Data:
== Segment start ==

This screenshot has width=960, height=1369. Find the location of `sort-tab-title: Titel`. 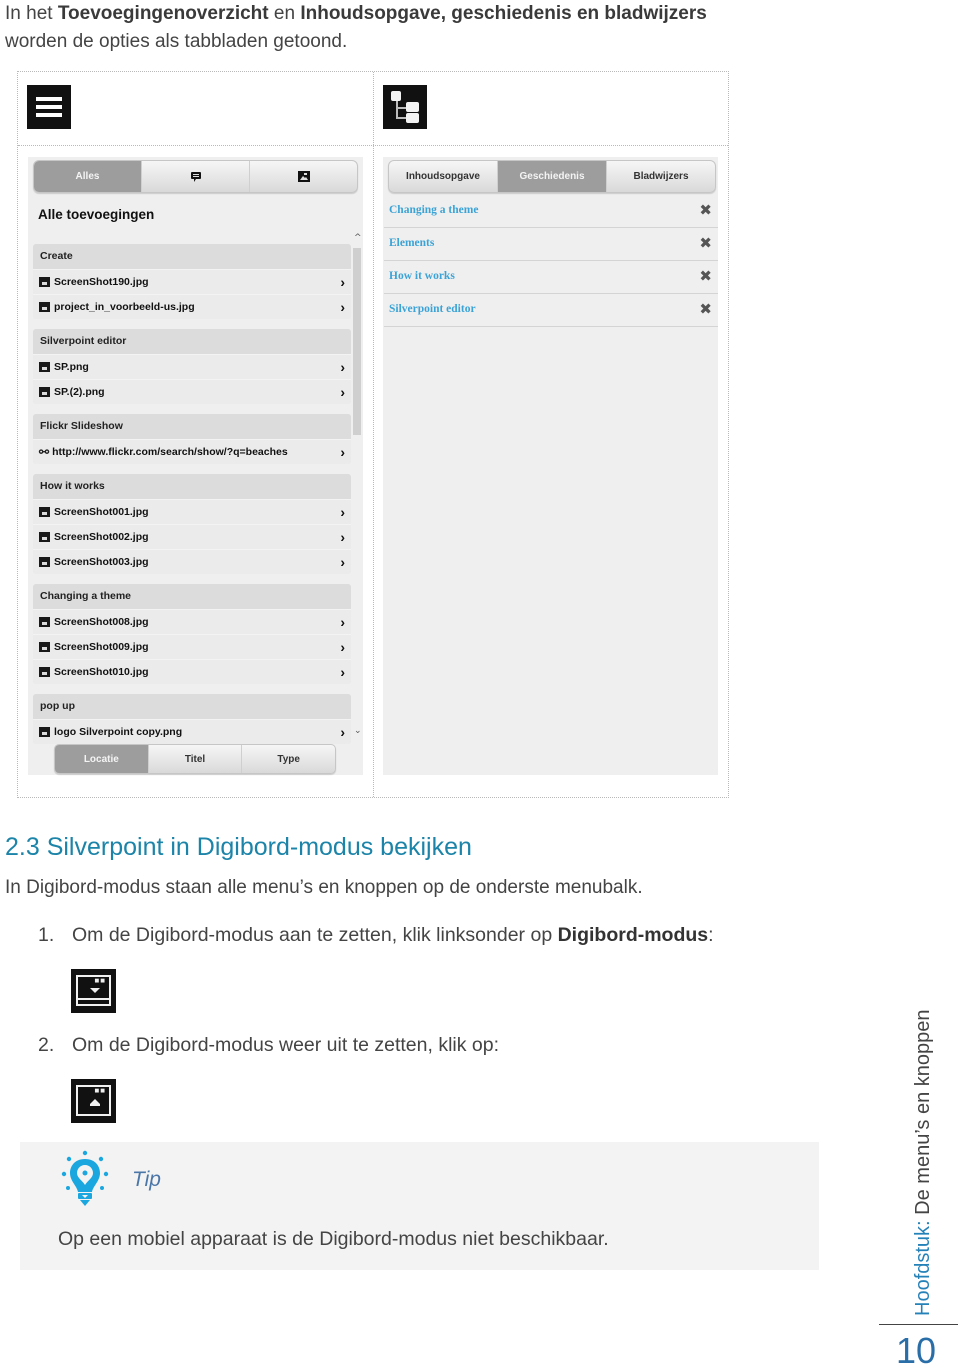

== Segment end ==
== Segment start ==

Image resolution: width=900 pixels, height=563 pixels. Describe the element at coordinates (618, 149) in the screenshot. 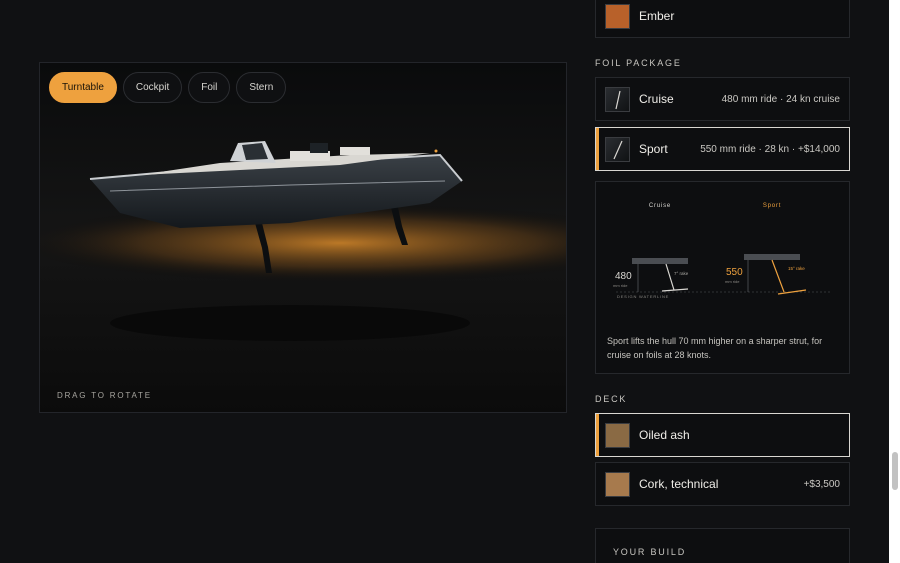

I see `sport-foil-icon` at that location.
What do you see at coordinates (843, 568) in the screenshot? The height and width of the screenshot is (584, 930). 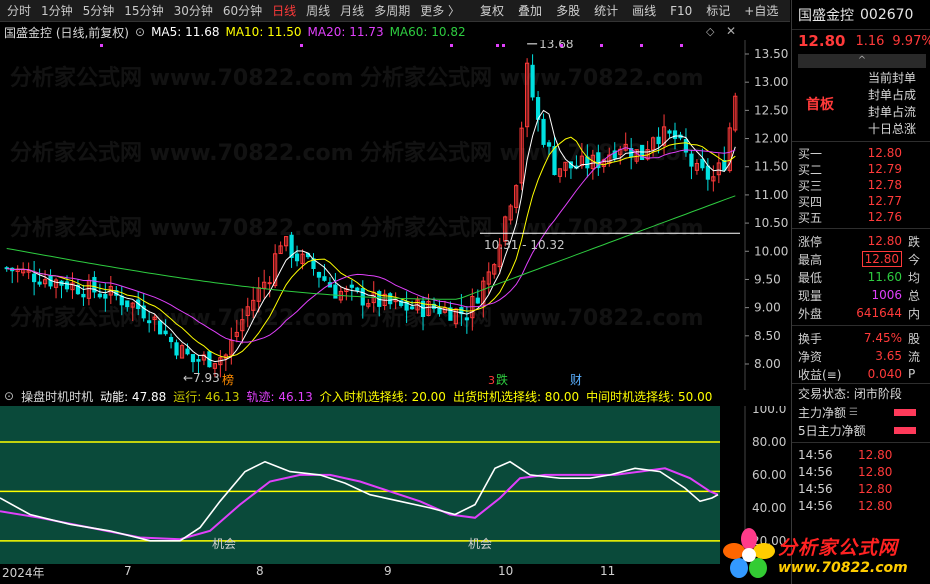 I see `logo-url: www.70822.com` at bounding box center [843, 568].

== Segment end ==
== Segment start ==

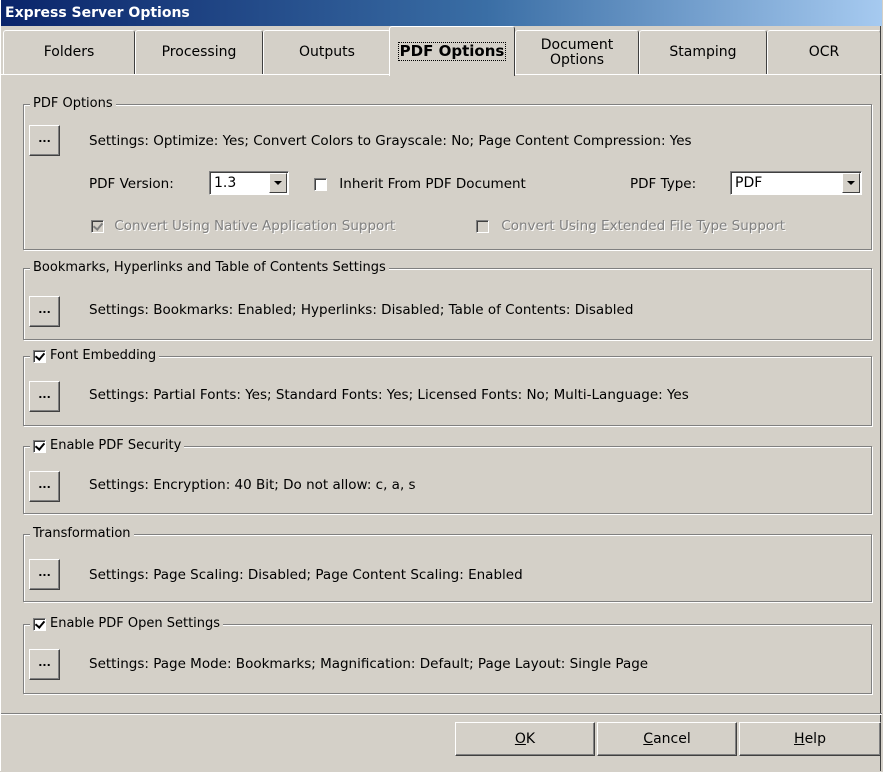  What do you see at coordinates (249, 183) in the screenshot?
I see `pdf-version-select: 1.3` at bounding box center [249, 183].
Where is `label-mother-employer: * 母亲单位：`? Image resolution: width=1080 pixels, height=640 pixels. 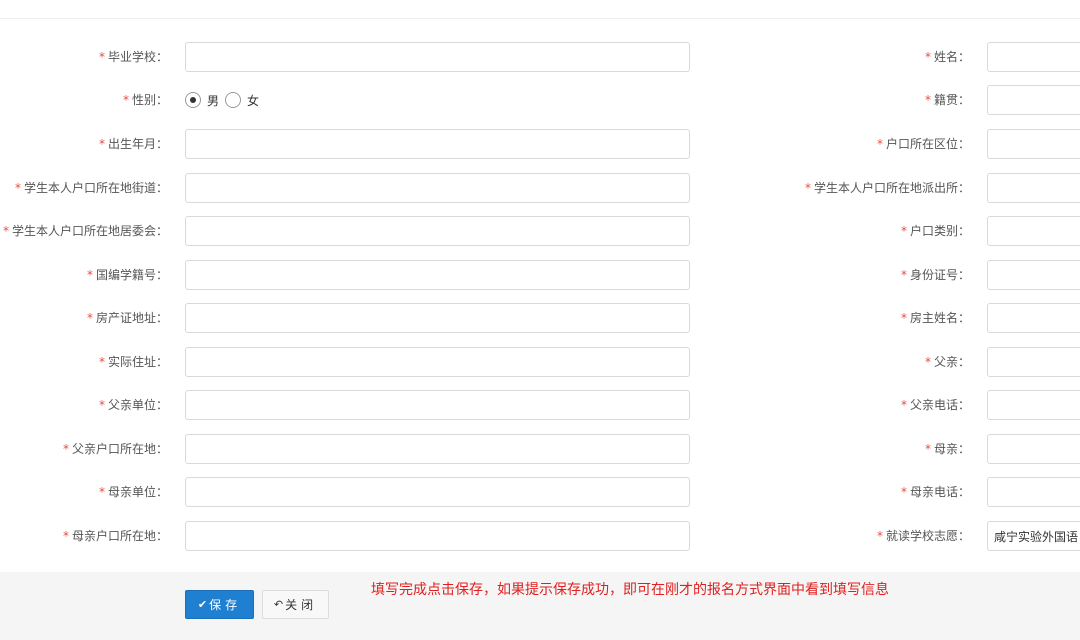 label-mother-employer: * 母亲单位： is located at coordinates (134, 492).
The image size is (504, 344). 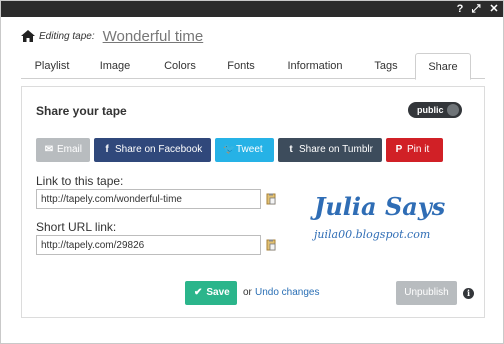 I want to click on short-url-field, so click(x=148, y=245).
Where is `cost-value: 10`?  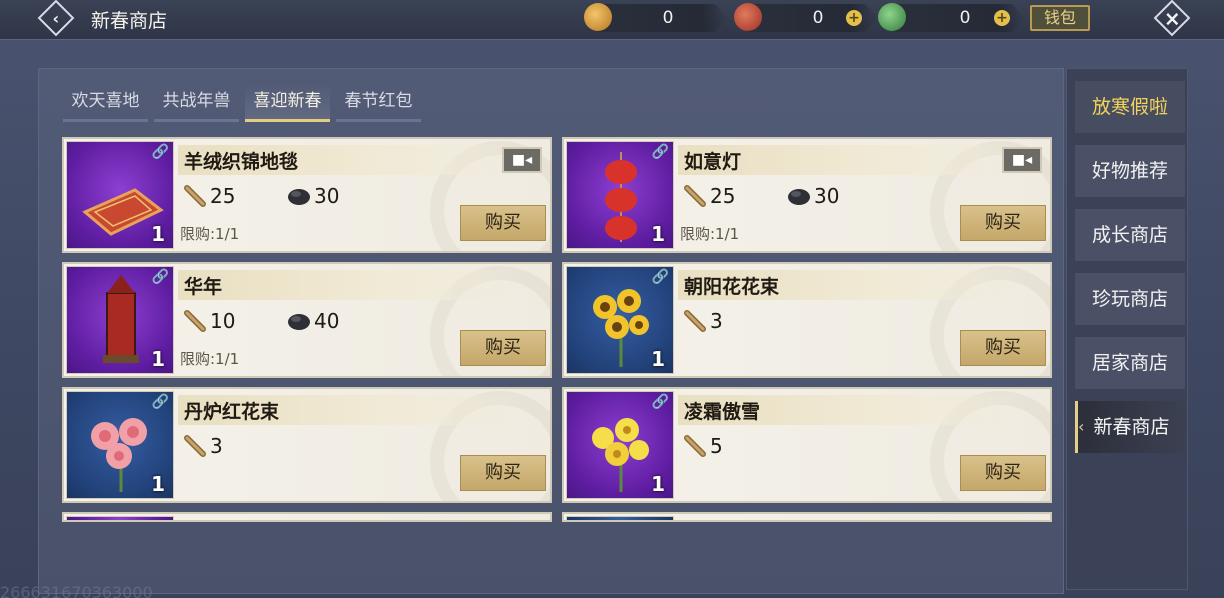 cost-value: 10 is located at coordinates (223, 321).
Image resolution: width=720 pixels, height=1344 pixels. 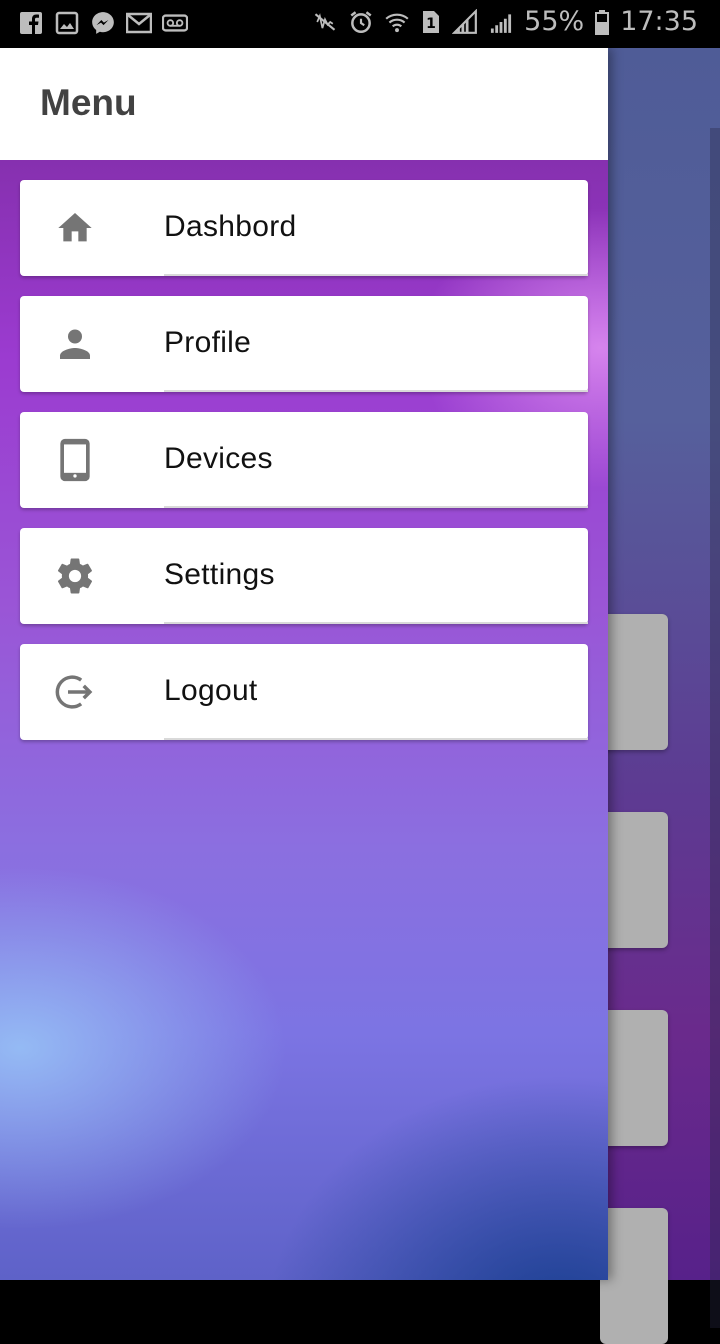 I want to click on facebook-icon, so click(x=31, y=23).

== Segment end ==

Arrange the material above as a JSON list of strings, one string per line. Begin at the line that has "Image resolution: width=900" and stop after the line that has "at that location.". Skip blank lines and leave the pictures out.

[
  "Image resolution: width=900 pixels, height=563 pixels. Describe the element at coordinates (618, 149) in the screenshot. ",
  "I see `sport-foil-icon` at that location."
]